▸ Input for this task:
+-------+

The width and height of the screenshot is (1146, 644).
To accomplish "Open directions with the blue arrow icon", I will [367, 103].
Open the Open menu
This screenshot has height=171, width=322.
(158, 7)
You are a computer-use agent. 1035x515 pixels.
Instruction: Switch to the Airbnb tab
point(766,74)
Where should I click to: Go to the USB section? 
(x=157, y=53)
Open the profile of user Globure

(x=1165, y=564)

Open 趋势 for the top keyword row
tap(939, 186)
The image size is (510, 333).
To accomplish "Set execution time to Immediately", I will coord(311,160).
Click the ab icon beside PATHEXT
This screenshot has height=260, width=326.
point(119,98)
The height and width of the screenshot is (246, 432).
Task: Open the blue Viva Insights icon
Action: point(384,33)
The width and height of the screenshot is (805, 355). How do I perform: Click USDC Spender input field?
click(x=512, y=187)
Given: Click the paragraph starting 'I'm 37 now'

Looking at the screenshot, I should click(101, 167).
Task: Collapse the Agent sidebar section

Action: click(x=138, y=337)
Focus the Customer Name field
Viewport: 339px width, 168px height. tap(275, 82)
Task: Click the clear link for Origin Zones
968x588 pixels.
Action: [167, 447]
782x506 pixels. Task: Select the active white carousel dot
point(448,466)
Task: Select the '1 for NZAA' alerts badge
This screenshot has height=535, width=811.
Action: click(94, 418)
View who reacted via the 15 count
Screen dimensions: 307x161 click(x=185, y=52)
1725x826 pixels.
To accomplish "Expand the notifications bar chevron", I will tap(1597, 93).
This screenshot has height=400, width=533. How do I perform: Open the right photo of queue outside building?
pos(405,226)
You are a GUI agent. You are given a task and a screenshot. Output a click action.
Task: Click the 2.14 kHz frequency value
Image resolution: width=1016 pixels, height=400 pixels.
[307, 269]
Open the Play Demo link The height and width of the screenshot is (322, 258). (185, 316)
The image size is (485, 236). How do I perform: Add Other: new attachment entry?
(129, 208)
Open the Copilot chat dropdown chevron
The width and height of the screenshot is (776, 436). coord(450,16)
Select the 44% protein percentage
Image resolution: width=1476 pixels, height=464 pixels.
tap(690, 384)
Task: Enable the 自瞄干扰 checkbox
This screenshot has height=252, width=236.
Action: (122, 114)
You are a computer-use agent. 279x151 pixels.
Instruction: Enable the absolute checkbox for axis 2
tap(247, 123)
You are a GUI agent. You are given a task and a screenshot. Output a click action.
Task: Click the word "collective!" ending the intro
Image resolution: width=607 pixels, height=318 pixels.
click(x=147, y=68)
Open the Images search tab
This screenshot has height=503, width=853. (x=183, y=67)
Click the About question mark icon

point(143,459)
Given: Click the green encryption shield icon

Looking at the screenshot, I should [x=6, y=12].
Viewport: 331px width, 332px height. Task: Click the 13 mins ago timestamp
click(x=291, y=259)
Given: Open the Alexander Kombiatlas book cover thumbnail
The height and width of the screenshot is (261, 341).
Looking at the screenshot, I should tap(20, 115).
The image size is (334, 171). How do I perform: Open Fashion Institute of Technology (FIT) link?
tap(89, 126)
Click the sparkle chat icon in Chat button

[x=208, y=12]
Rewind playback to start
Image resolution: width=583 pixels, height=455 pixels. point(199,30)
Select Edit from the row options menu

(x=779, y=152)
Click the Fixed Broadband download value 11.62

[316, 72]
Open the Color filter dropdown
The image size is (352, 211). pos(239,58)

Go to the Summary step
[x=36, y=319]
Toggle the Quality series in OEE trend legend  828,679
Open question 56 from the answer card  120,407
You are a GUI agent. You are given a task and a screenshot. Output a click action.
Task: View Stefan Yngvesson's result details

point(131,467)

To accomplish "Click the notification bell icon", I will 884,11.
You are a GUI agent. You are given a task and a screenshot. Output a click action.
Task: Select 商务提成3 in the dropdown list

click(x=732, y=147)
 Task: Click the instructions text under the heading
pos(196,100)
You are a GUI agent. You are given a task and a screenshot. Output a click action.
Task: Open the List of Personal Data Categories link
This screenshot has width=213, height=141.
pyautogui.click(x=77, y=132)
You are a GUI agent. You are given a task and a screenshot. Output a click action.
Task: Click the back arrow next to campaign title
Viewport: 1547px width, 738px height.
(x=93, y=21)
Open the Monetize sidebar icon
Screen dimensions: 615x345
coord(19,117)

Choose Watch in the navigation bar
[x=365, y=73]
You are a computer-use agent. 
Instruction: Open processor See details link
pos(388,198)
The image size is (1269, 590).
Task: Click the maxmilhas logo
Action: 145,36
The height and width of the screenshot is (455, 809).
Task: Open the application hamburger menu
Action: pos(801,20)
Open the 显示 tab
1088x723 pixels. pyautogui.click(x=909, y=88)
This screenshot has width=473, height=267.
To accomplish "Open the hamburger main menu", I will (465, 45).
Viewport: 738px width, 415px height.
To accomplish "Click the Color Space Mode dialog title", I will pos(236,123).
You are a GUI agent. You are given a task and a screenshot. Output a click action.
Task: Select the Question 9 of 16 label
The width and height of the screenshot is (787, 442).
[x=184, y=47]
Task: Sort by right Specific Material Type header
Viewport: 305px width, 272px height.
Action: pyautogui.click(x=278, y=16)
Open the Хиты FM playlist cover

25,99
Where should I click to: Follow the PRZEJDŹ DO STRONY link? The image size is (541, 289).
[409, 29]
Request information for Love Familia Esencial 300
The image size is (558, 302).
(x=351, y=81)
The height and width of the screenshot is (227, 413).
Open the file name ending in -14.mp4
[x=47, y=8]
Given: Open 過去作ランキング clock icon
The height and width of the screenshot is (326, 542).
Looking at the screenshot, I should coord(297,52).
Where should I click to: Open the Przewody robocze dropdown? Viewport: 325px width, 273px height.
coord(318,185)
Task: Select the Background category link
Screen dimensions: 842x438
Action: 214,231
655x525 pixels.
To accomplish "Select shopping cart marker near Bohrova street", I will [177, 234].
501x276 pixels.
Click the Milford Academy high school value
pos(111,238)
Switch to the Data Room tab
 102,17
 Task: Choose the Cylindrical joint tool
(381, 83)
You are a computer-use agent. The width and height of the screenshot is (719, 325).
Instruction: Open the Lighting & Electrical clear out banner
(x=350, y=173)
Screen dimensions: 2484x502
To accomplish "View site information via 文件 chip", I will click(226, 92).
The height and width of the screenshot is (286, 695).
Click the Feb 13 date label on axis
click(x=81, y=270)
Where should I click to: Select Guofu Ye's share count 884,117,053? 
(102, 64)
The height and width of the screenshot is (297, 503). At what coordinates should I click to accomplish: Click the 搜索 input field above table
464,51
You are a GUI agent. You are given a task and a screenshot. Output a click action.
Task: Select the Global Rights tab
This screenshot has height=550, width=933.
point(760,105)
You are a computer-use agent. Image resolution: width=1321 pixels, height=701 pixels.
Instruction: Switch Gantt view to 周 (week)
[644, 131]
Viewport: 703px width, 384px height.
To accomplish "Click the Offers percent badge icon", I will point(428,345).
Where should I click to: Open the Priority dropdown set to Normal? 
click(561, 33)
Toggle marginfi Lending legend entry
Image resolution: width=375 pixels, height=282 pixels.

+-------+

▸ Task to complete:
Repeat the entries word for word. Skip none of them.

▸ Response to the exercise:
The width and height of the screenshot is (1146, 644).
To accomplish "Open directions with the blue arrow icon", I will [367, 103].
Open the Open menu
This screenshot has height=171, width=322.
(158, 7)
You are a computer-use agent. 1035x515 pixels.
Instruction: Switch to the Airbnb tab
point(766,74)
Where should I click to: Go to the USB section? 
(x=157, y=53)
Open the profile of user Globure

(x=1165, y=564)

Open 趋势 for the top keyword row
tap(939, 186)
The image size is (510, 333).
To accomplish "Set execution time to Immediately", I will coord(311,160).
Click the ab icon beside PATHEXT
This screenshot has height=260, width=326.
point(119,98)
The height and width of the screenshot is (246, 432).
Task: Open the blue Viva Insights icon
Action: point(384,33)
The width and height of the screenshot is (805, 355). How do I perform: Click USDC Spender input field?
click(x=512, y=187)
Given: Click the paragraph starting 'I'm 37 now'

Looking at the screenshot, I should click(101, 167).
Task: Collapse the Agent sidebar section

Action: click(x=138, y=337)
Focus the Customer Name field
Viewport: 339px width, 168px height. tap(275, 82)
Task: Click the clear link for Origin Zones
968x588 pixels.
Action: [167, 447]
782x506 pixels. Task: Select the active white carousel dot
point(448,466)
Task: Select the '1 for NZAA' alerts badge
This screenshot has height=535, width=811.
Action: click(94, 418)
View who reacted via the 15 count
Screen dimensions: 307x161 click(x=185, y=52)
1725x826 pixels.
To accomplish "Expand the notifications bar chevron", I will tap(1597, 93).
This screenshot has height=400, width=533. How do I perform: Open the right photo of queue outside building?
pos(405,226)
You are a GUI agent. You are given a task and a screenshot. Output a click action.
Task: Click the 2.14 kHz frequency value
Image resolution: width=1016 pixels, height=400 pixels.
[307, 269]
Open the Play Demo link The height and width of the screenshot is (322, 258). (185, 316)
The image size is (485, 236). How do I perform: Add Other: new attachment entry?
(129, 208)
Open the Copilot chat dropdown chevron
The width and height of the screenshot is (776, 436). coord(450,16)
Select the 44% protein percentage
Image resolution: width=1476 pixels, height=464 pixels.
tap(690, 384)
Task: Enable the 自瞄干扰 checkbox
This screenshot has height=252, width=236.
Action: (122, 114)
You are a computer-use agent. 279x151 pixels.
Instruction: Enable the absolute checkbox for axis 2
tap(247, 123)
You are a GUI agent. You are given a task and a screenshot. Output a click action.
Task: Click the word "collective!" ending the intro
Image resolution: width=607 pixels, height=318 pixels.
click(x=147, y=68)
Open the Images search tab
This screenshot has height=503, width=853. (x=183, y=67)
Click the About question mark icon

point(143,459)
Given: Click the green encryption shield icon

Looking at the screenshot, I should [x=6, y=12].
Viewport: 331px width, 332px height. Task: Click the 13 mins ago timestamp
click(x=291, y=259)
Given: Open the Alexander Kombiatlas book cover thumbnail
The height and width of the screenshot is (261, 341).
Looking at the screenshot, I should tap(20, 115).
The image size is (334, 171). How do I perform: Open Fashion Institute of Technology (FIT) link?
tap(89, 126)
Click the sparkle chat icon in Chat button

[x=208, y=12]
Rewind playback to start
Image resolution: width=583 pixels, height=455 pixels. point(199,30)
Select Edit from the row options menu

(x=779, y=152)
Click the Fixed Broadband download value 11.62

[316, 72]
Open the Color filter dropdown
The image size is (352, 211). pos(239,58)

Go to the Summary step
[x=36, y=319]
Toggle the Quality series in OEE trend legend  828,679
Open question 56 from the answer card  120,407
You are a GUI agent. You are given a task and a screenshot. Output a click action.
Task: View Stefan Yngvesson's result details

point(131,467)

To accomplish "Click the notification bell icon", I will 884,11.
You are a GUI agent. You are given a task and a screenshot. Output a click action.
Task: Select 商务提成3 in the dropdown list

click(x=732, y=147)
 Task: Click the instructions text under the heading
pos(196,100)
You are a GUI agent. You are given a task and a screenshot. Output a click action.
Task: Open the List of Personal Data Categories link
This screenshot has width=213, height=141.
pyautogui.click(x=77, y=132)
You are a GUI agent. You are given a task and a screenshot. Output a click action.
Task: Click the back arrow next to campaign title
Viewport: 1547px width, 738px height.
(x=93, y=21)
Open the Monetize sidebar icon
Screen dimensions: 615x345
coord(19,117)

Choose Watch in the navigation bar
[x=365, y=73]
You are a computer-use agent. 
Instruction: Open processor See details link
pos(388,198)
The image size is (1269, 590).
Task: Click the maxmilhas logo
Action: 145,36
The height and width of the screenshot is (455, 809).
Task: Open the application hamburger menu
Action: pos(801,20)
Open the 显示 tab
1088x723 pixels. pyautogui.click(x=909, y=88)
This screenshot has width=473, height=267.
To accomplish "Open the hamburger main menu", I will (465, 45).
Viewport: 738px width, 415px height.
To accomplish "Click the Color Space Mode dialog title", I will pos(236,123).
You are a GUI agent. You are given a task and a screenshot. Output a click action.
Task: Select the Question 9 of 16 label
The width and height of the screenshot is (787, 442).
[x=184, y=47]
Task: Sort by right Specific Material Type header
Viewport: 305px width, 272px height.
Action: pyautogui.click(x=278, y=16)
Open the Хиты FM playlist cover

25,99
Where should I click to: Follow the PRZEJDŹ DO STRONY link? The image size is (541, 289).
[409, 29]
Request information for Love Familia Esencial 300
The image size is (558, 302).
(x=351, y=81)
The height and width of the screenshot is (227, 413).
Open the file name ending in -14.mp4
[x=47, y=8]
Given: Open 過去作ランキング clock icon
The height and width of the screenshot is (326, 542).
Looking at the screenshot, I should coord(297,52).
Where should I click to: Open the Przewody robocze dropdown? Viewport: 325px width, 273px height.
coord(318,185)
Task: Select the Background category link
Screen dimensions: 842x438
Action: 214,231
655x525 pixels.
To accomplish "Select shopping cart marker near Bohrova street", I will [177, 234].
501x276 pixels.
Click the Milford Academy high school value
pos(111,238)
Switch to the Data Room tab
 102,17
 Task: Choose the Cylindrical joint tool
(381, 83)
You are a computer-use agent. The width and height of the screenshot is (719, 325).
Instruction: Open the Lighting & Electrical clear out banner
(x=350, y=173)
Screen dimensions: 2484x502
To accomplish "View site information via 文件 chip", I will click(226, 92).
The height and width of the screenshot is (286, 695).
Click the Feb 13 date label on axis
click(x=81, y=270)
Where should I click to: Select Guofu Ye's share count 884,117,053? 
(102, 64)
The height and width of the screenshot is (297, 503). At what coordinates should I click to accomplish: Click the 搜索 input field above table
464,51
You are a GUI agent. You are given a task and a screenshot. Output a click action.
Task: Select the Global Rights tab
This screenshot has height=550, width=933.
point(760,105)
You are a computer-use agent. Image resolution: width=1321 pixels, height=701 pixels.
Instruction: Switch Gantt view to 周 (week)
[644, 131]
Viewport: 703px width, 384px height.
To accomplish "Click the Offers percent badge icon", I will point(428,345).
Where should I click to: Open the Priority dropdown set to Normal? 
click(561, 33)
Toggle marginfi Lending legend entry
Image resolution: width=375 pixels, height=282 pixels.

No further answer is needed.